Pro-choice forum answers ' abortion debate'

May 4, 2005
Issue 

Susan Austin, Hobart

Sixty people attended a pro-choice public forum in Hobart Town Hall on April 27. The forum was organised by the International Women's Day collective, and sponsored by the Fertility Control Clinic, Gynaecology Centres Australia, Hobart Women's Health Centre, and the Council of Single Mothers and their Children.

Speakers at the forum were Susie Allanson, a clinical psychologist working at the Fertility Control Clinic in Melbourne, who has published research into the psychological impact of abortion on women; Barbara Baird, the gender studies coordinator at the University of Tasmania, who has researched women's abortion experiences; and Kamala Emanuel, a doctor who has worked in abortion provision and referral services, speaking for the Socialist Alliance. Apologies were received from state Greens MP Peg Putt and Labor attorney-general Judy Jackson.

Allanson described the global impact of unsafe, illegal abortions — which claim the lives of an estimated 78,000 women annually. She debunked the myth that abortion harms women psychologically, explaining that for the overwhelming majority of women, the primary emotion after an abortion is one of relief at no longer having an unwanted pregnancy.

Allanson said that in her clinical work she spends a lot of time with women referred to her from other staff because of ambivalence about their decision.
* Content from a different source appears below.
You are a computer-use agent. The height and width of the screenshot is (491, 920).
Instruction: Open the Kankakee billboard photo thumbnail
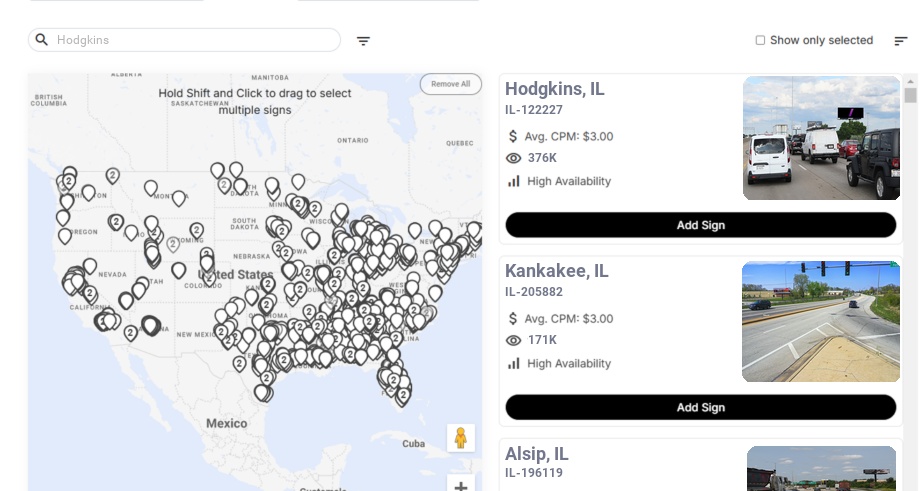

She stressed the importance of non-directive support to ensure that such women decide whether to continue or terminate the pregnancy. She criticised the telephone directory listing of anti-abortion "pregnancy counselling" services that don't disclose their real agenda.

Baird drew parallels between role of the "abortion debate" initiated by Tony Abbott and the immigration debate in Australian public life, and drew out the racism in the abortion debate: that only white babies were welcome. She emphasised the "ordinary, every-day" nature of abortion for large numbers of women — those who fall outside the image created by the "abortion debate" of angst-ridden and distressed women.

Emanuel ridiculed the idea that the "abortion debate" had been re-started as a matter of free speech or that Abbott really wanted just to "see where it goes". "In politics, you don't start a debate if you don't know where you want to take it", she said.

Emanuel demolished a range of myths and proposals being put forward by the anti-abortionists since Abbott rekindled the "debate", criticising the proposals to restrict late procedures and to force women to view an ultrasound of the foetus, or to be required to undertake "counselling". Instead, she emphasised women's right to decide for themselves whether or not to continue a pregnancy.

She argued for a grassroots community campaign to stand up against the threats to abortion access.

From Green Left Weekly, May 4, 2005.